Required work » Give back all the records exactly, keeping every line whole.

Supplied entries »
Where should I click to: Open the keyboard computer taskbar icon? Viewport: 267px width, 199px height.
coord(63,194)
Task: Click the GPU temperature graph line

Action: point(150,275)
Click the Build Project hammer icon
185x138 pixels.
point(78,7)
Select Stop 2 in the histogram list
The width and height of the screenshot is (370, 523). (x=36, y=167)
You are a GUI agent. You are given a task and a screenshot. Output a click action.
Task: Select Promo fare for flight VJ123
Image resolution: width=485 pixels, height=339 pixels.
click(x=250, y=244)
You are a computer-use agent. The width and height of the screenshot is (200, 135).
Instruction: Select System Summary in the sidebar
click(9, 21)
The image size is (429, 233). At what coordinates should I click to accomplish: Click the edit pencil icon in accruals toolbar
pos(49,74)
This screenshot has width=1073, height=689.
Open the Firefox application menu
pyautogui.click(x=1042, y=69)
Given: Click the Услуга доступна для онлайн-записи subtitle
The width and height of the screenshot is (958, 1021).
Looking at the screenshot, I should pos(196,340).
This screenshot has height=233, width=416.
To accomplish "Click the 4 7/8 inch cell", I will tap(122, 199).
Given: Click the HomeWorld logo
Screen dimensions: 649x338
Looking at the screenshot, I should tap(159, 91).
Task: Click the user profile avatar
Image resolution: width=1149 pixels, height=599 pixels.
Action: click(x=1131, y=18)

Task response »
Where should I click to: Open the keyboard computer taskbar icon? Viewport: 267px width, 199px height.
coord(63,194)
Task: Click the GPU temperature graph line

Action: point(150,275)
Click the Build Project hammer icon
185x138 pixels.
point(78,7)
Select Stop 2 in the histogram list
The width and height of the screenshot is (370, 523). (x=36, y=167)
You are a GUI agent. You are given a task and a screenshot. Output a click action.
Task: Select Promo fare for flight VJ123
Image resolution: width=485 pixels, height=339 pixels.
click(x=250, y=244)
You are a computer-use agent. The width and height of the screenshot is (200, 135).
Instruction: Select System Summary in the sidebar
click(9, 21)
The image size is (429, 233). At what coordinates should I click to accomplish: Click the edit pencil icon in accruals toolbar
pos(49,74)
This screenshot has width=1073, height=689.
Open the Firefox application menu
pyautogui.click(x=1042, y=69)
Given: Click the Услуга доступна для онлайн-записи subtitle
The width and height of the screenshot is (958, 1021).
Looking at the screenshot, I should pos(196,340).
This screenshot has height=233, width=416.
To accomplish "Click the 4 7/8 inch cell", I will tap(122, 199).
Given: Click the HomeWorld logo
Screen dimensions: 649x338
Looking at the screenshot, I should tap(159, 91).
Task: Click the user profile avatar
Image resolution: width=1149 pixels, height=599 pixels.
Action: click(x=1131, y=18)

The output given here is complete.